一
如果遇到这样的报错,不是因为你libc的库不全,而是你的payload有问题,可以print(io.recv())看看。
二
read函数并不会自动在字符串末尾添加'\x00',而puts和printf函数只有遇到'\x00'才会停止打印。你可以输入足够长的字符串来泄露canary或一些关键信息。
三
当没有思路的时候,可以关注汇编代码,可能把一些关键地址存入了寄存器中。
四,整数溢出解释
当初认为整数溢出只是一个很小的点,并没有在意,最近做到几道相关的题,记录一下。
此表来自ctfwiki,可知short类型占用2字节,int占用4字节,long占用8字节。

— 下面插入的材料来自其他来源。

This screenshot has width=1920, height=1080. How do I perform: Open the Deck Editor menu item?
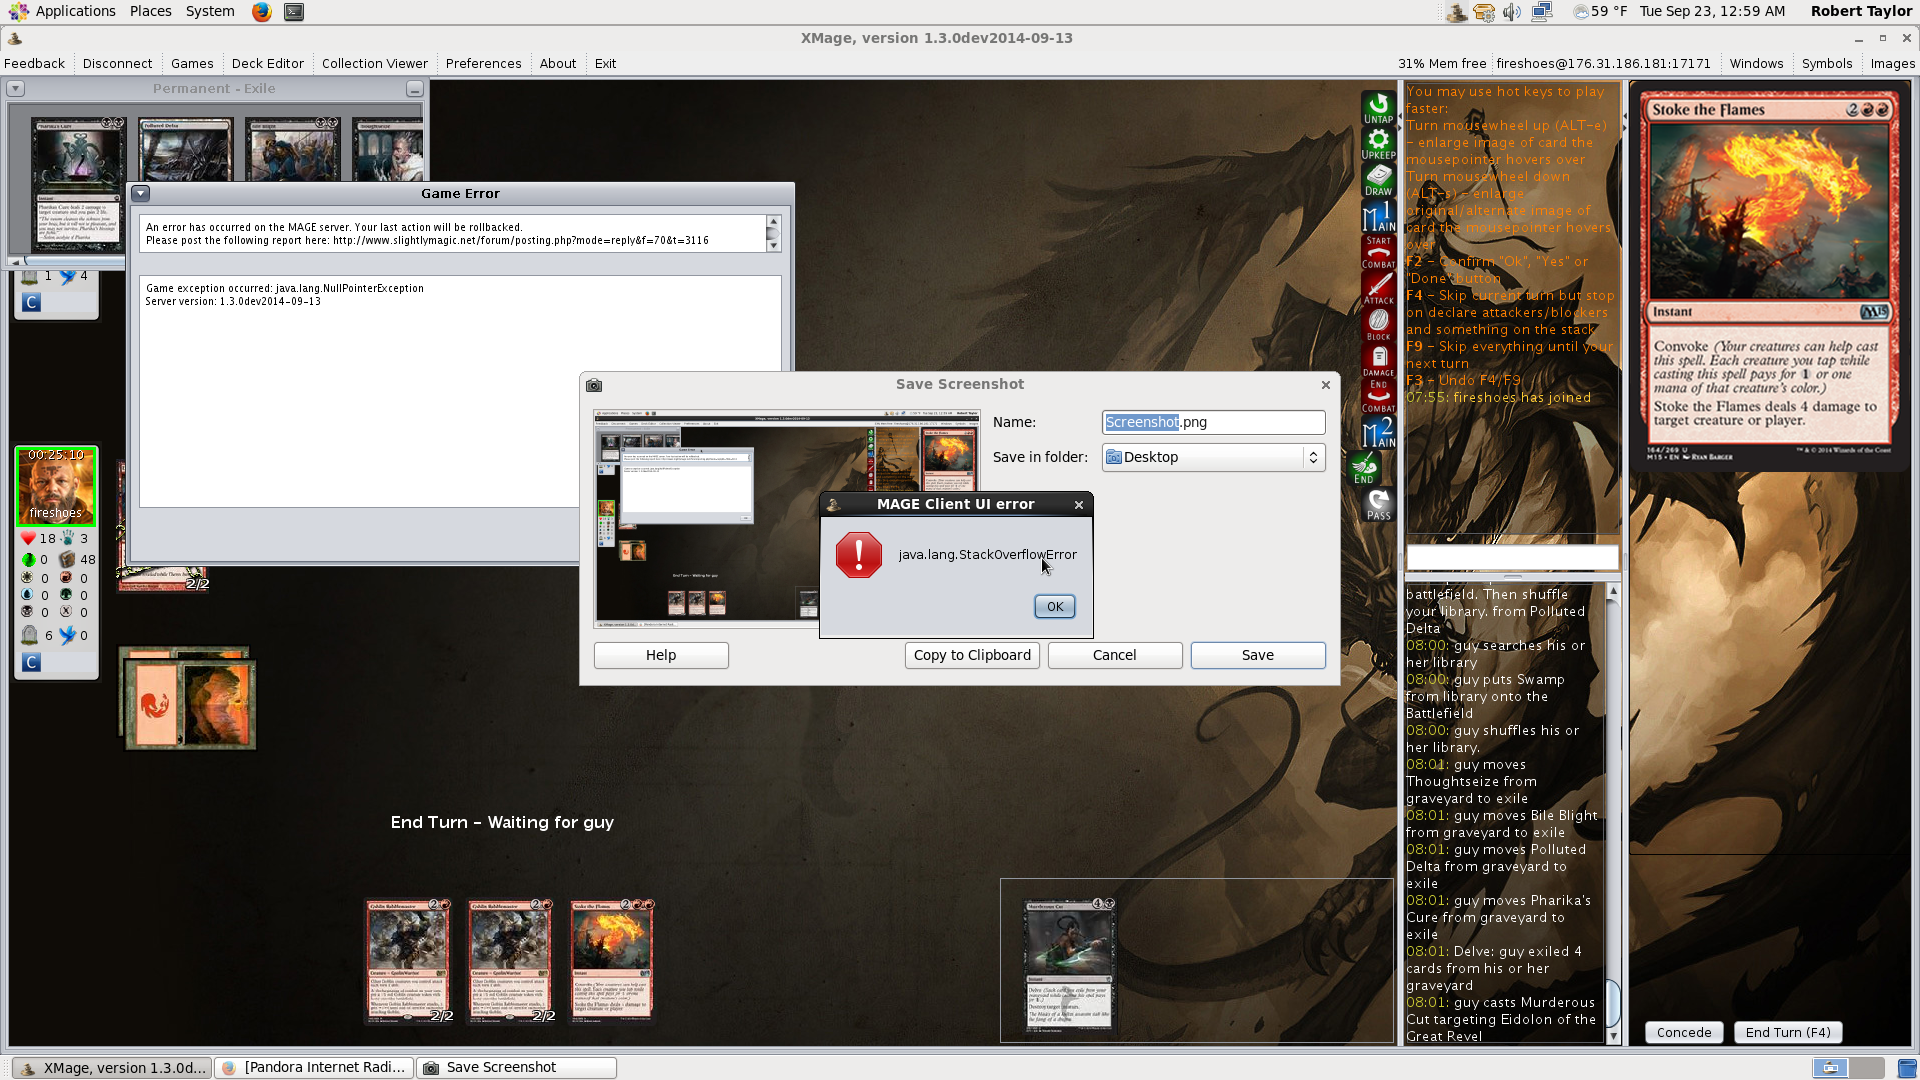(267, 63)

并且分为unsigned与signed。在计算底层,整数和负数都是使用二进制补码的方式表示。
例如-1,以short类型为例,首先找到1的二进制是 0000 0000 0000 0001,然后取反,变为:
1111 1111 1111 1110,最后加1,就是 1111 1111 1111 1111,十六进制表示为0xffff。
在某些题中,会将unsigned类型与signed类型直接转换,造成漏洞,例如:
nbytes输入的时候为int类型,只用输入-1就可过掉第一个判断。read函数中直接转化为unsigned类型,nbytes就会直接变为一个极大的值。
综上,二字节signed类型就记住0x7fff是最大整数,0xffff是-1,0x8000是最大整数加1乘-1,其余字节类型也这么记就好了。
在short,int,long直接转化肯定也存在截断问题,等遇到了再记录。
其他记录
UFA的理解
将0x90的chunk free之后会被放入unsortedbin中,此时它的fd指针为unsortedbin头地址,这时候show,可以获得此地址,然后推算出libc的基址。用于劫持malloc_hook。
或者可以在特殊位置写入特殊数据。